◆ **DIRECTIONS FOR THIS TASK**
Please rewrite the rows below, renaming "GUI agent" to "interface agent" everywhere and leaving everything else the same.

(Rows on where targets appear)

____________________

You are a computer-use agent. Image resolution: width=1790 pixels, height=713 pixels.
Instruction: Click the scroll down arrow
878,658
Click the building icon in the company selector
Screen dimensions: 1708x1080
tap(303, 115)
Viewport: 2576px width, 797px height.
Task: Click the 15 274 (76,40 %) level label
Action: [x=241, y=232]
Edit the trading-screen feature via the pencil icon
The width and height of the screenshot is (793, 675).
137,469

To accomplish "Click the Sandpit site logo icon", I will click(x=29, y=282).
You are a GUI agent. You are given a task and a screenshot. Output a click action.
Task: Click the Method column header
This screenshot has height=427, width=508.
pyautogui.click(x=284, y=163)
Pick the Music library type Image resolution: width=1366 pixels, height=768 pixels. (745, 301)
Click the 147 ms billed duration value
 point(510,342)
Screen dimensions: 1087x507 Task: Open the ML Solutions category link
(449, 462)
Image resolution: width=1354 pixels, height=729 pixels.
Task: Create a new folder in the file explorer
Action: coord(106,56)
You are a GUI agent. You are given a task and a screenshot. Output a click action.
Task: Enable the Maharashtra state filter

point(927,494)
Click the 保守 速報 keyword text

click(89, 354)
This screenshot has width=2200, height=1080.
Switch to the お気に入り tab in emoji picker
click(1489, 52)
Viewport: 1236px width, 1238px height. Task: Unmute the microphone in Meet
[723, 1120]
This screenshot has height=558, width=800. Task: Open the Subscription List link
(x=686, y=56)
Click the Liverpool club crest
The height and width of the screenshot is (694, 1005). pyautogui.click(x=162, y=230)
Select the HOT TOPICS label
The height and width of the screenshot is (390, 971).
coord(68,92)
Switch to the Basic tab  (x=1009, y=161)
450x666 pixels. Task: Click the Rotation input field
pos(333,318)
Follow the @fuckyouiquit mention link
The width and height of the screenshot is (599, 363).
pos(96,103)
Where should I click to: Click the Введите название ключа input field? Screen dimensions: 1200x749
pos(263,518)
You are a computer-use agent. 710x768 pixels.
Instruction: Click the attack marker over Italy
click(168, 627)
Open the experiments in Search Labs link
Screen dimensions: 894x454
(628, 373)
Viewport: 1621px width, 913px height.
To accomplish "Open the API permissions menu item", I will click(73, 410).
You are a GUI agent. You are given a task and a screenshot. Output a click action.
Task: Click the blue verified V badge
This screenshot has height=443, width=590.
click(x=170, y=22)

____________________

◆ **RESULT**
You are a computer-use agent. Image resolution: width=1790 pixels, height=713 pixels.
Instruction: Click the scroll down arrow
878,658
Click the building icon in the company selector
Screen dimensions: 1708x1080
tap(303, 115)
Viewport: 2576px width, 797px height.
Task: Click the 15 274 (76,40 %) level label
Action: [x=241, y=232]
Edit the trading-screen feature via the pencil icon
The width and height of the screenshot is (793, 675).
137,469

To accomplish "Click the Sandpit site logo icon", I will click(x=29, y=282).
You are a interface agent. You are given a task and a screenshot. Output a click action.
Task: Click the Method column header
This screenshot has height=427, width=508.
pyautogui.click(x=284, y=163)
Pick the Music library type Image resolution: width=1366 pixels, height=768 pixels. (745, 301)
Click the 147 ms billed duration value
 point(510,342)
Screen dimensions: 1087x507 Task: Open the ML Solutions category link
(449, 462)
Image resolution: width=1354 pixels, height=729 pixels.
Task: Create a new folder in the file explorer
Action: coord(106,56)
You are a interface agent. You are given a task and a screenshot. Output a click action.
Task: Enable the Maharashtra state filter

point(927,494)
Click the 保守 速報 keyword text

click(89, 354)
This screenshot has width=2200, height=1080.
Switch to the お気に入り tab in emoji picker
click(1489, 52)
Viewport: 1236px width, 1238px height. Task: Unmute the microphone in Meet
[723, 1120]
This screenshot has height=558, width=800. Task: Open the Subscription List link
(x=686, y=56)
Click the Liverpool club crest
The height and width of the screenshot is (694, 1005). pyautogui.click(x=162, y=230)
Select the HOT TOPICS label
The height and width of the screenshot is (390, 971).
coord(68,92)
Switch to the Basic tab  (x=1009, y=161)
450x666 pixels. Task: Click the Rotation input field
pos(333,318)
Follow the @fuckyouiquit mention link
The width and height of the screenshot is (599, 363).
pos(96,103)
Where should I click to: Click the Введите название ключа input field? Screen dimensions: 1200x749
pos(263,518)
You are a computer-use agent. 710x768 pixels.
Instruction: Click the attack marker over Italy
click(168, 627)
Open the experiments in Search Labs link
Screen dimensions: 894x454
(628, 373)
Viewport: 1621px width, 913px height.
To accomplish "Open the API permissions menu item", I will click(73, 410).
You are a interface agent. You are given a task and a screenshot. Output a click action.
Task: Click the blue verified V badge
This screenshot has height=443, width=590.
click(x=170, y=22)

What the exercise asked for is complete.